Mês deve ter temperaturas acima da média em grande parte do país. Já os períodos de instabilidade tendem a se concentrar principalmente no Norte e no Sudeste, sob a influência de sistemas típicos do verão

Fevereiro de 2026 deve iniciar com temperaturas acima da média em grande parte do Brasil, mantendo o clima quente típico do verão, mesmo sem a atuação definida de fenômenos como El Niño ou La Niña no início do mês, segundo meteorologistas — o que contribui para um quadro com dias de calor intenso e sensação de abafamento em diversas regiões.
Além do calor persistente, a expectativa é de chuva mais frequente e distribuída em várias áreas do país, com episódios de instabilidade que podem se repetir, sobretudo no Norte e em partes do Sudeste. Esse padrão mais úmido ocorre em parte por sistemas como a Zona de Convergência do Atlântico Sul (ZCAS), que tende a canalizar umidade e favorecer precipitações prolongadas em certos períodos, especialmente no começo do mês.
No Sudeste, estados como São Paulo, Minas Gerais e Rio de Janeiro podem experimentar volumes de chuva acima da média em áreas específicas, trazendo dias nublados intercalados com chuva contínua ou pancadas fortes típicas do verão. A presença de chuva maior nessas regiões pode aliviar parcialmente a situação dos reservatórios que enfrentam níveis baixos, embora não resolva a questão hídrica por completo.

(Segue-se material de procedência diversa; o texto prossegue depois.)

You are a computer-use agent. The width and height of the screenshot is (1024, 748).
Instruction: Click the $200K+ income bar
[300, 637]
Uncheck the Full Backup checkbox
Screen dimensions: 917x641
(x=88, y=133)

Em contraste, grande parte do Centro-Oeste e do Sul deve ter chuva abaixo da média histórica para fevereiro, o que significa períodos mais longos de tempo seco, especialmente no interior desses territórios. Já o Nordeste apresenta um cenário misto, com algumas áreas podendo ter chuva acima da média enquanto outras enfrentam períodos com chuva escassa e calor mais persistente.
O mês de fevereiro segue sendo caracteristicamente quente e úmido, com alternância entre períodos de sol forte e pancadas de chuva no fim da tarde ou à noite — condições típicas do verão brasileiro. Essa combinação de calor e chuva influencia tanto a rotina da população quanto setores como agricultura e recursos hídricos.